Curator's Note: The content of this article was originally written by Michael Nitschinger here: http://nitschinger.at/
Motivation
This blog post is intended to be a very
detailed and informative article for those who already have used the
Couchbase Java SDK and want to know how the internals work. This is not a
introduction on how to use the Java SDK and we'll cover some fairly
advanced topics on the way.
Normally, when talking about the SDK we
mean everything that is needed to get you going (Client library,
documentation, release notes,...). In this article though, the SDK
refers to the Client library (code) unless stated otherwise.
Introduction
First and foremost, it is important to understand that the SDK wraps and extends the functionality of the spymemcached
(called "spy") memcached library. One of the protocols used internally
is the memcached protocol, and a lot of functionality can be reused. On
the other hand, once you start to peel off the first layers of the SDK
you will notice that some components are somewhat more complex because
of the fact that spy provides more features than the SDK needs in the
first place. The other part is to remember that a lot of the components
are interwoven, so you always need to get the dependency right. Most of
the time, we release a new spy version at the same date with a new SDK,
because new stuff has been added or fixed.

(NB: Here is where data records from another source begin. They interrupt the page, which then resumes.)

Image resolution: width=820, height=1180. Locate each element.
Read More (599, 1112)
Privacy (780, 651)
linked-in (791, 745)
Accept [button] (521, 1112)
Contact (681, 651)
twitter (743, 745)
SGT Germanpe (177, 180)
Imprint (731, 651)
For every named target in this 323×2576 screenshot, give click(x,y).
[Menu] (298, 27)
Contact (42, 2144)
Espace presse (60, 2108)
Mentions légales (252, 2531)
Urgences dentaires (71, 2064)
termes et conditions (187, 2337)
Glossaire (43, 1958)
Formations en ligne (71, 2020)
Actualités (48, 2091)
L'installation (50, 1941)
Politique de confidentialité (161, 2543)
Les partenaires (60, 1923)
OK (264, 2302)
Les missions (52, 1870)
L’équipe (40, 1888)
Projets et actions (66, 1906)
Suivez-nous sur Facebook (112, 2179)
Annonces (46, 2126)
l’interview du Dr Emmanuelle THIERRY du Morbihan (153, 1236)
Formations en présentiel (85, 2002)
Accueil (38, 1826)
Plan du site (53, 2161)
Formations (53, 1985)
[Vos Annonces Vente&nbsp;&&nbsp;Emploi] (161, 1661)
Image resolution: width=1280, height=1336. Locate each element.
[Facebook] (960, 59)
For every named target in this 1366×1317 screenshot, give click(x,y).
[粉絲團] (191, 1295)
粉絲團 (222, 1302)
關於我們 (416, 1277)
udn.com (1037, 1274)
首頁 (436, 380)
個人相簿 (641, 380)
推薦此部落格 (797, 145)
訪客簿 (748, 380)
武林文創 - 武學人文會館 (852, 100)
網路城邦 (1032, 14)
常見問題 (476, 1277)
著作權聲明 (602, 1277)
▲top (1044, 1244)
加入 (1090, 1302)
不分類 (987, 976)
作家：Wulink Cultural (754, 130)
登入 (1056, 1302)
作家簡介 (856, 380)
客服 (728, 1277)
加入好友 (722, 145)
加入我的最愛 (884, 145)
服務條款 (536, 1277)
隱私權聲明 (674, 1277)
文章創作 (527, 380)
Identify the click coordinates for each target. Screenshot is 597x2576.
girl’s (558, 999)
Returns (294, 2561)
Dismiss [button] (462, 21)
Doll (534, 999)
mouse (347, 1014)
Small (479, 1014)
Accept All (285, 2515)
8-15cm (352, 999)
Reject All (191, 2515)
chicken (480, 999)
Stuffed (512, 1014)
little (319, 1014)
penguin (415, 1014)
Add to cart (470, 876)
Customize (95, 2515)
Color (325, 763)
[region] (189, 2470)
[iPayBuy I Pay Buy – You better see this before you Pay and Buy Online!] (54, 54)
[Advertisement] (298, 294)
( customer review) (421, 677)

So, aside from reusing the functionality
provided by spy, the SDK mainly adds two blocks of functionality:
automatic cluster topology management and since 1.1 (and 2.0 server)
support for Views. Aside from that it also provides administrative
facilities like bucket and design document management.
To understand how the client operates, we'll dissect the whole process
in different life cycle phases of the client. After we go through all
three phases (bootstrap, operation and shutdown) you should have a clear
picture of whats going on under the hood. Note that there is a separate
blog post in the making about error handling, so we won't cover that
here in greater detail (which will be published a few weeks later on the
same blog here).
Phase 1: Bootstrap
Before we can actually start serving operations like get() and set(), we need to bootstrap the CouchbaseClient
object. The important part that we need to accomplish here is to
initially get a cluster configuration (which contains the nodes and
vBucket map), but also to establish a streaming connection to receive
cluster updates in (near) real-time.
We take the list of nodes passing during
bootstrap and iterate over it. The first node in the list that can be
contacted on port 8091 is used to walk the RESTful interface on the
server. If it is not available, the next one will be tried. This means
that going from the provided
http://host:port/pools URI we eventually follow the links to the bucket entity. All this happens inside a
ConfigurationProvider, which is in this case the
com.couchbase.client.vbucket.ConfigurationProviderHTTP. If you want to poke around on the internals, look for
getBucketConfiguration and
readPools methods.
A (successful) walk can be illustrated like this:
-
GET /pools
-
look for the "default" pools
-
GET /pools/default
-
look for the "buckets" hash which contains the bucket list
-
GET /pools/default/buckets
-
parse the list of buckets and extract the one provided by the application
-
GET /pools/default/buckets/
Now we are at the REST endpoint we
need. Inside this JSON response, you'll find all useful details that
gets also be used by SDK internally (for example streamingUri, nodes and vBucketServerMap). The config gets parsed and stored. Before we move on, let's quickly discuss the strange pools part inside our REST walk:
The concept of a resource pool to group
buckets was designed for Couchbase Server, but is currently not
implemented. Still, the REST API is implemented that way and therefore
all SDKs support it. That said, while we could theoretically just go
directly to /pools/default/buckets
and skip the first few queries, the current behaviour is future proof
so you won't have to change the bootstrap code once the server
implements it.
Back to our bootstrap phase. Now that we have a valid cluster config
which contains all the nodes (and their hostnames or ip addresses), we
can establish connections to them. Aside from establishing the data
connections, we also need to instantiate a streaming connection to one
of them. For simplicity reasons, we just establish the streaming
connection to the node from the list where we got our initial
configuration.
This gets us to an important point to keep in mind: if you have lots of CouchbaseClient
objects running on many nodes and they all get bootstrapped with the
same list, they may end up connecting to the same node for the streaming
connection and create a possible bottleneck. Therefore, to distribute
the load a little better I recommend shuffling the array before it gets
passed in to the CouchbaseClient object. When you only have a few CouchbaseClient objects connected to your cluster, that won't be a problem at all.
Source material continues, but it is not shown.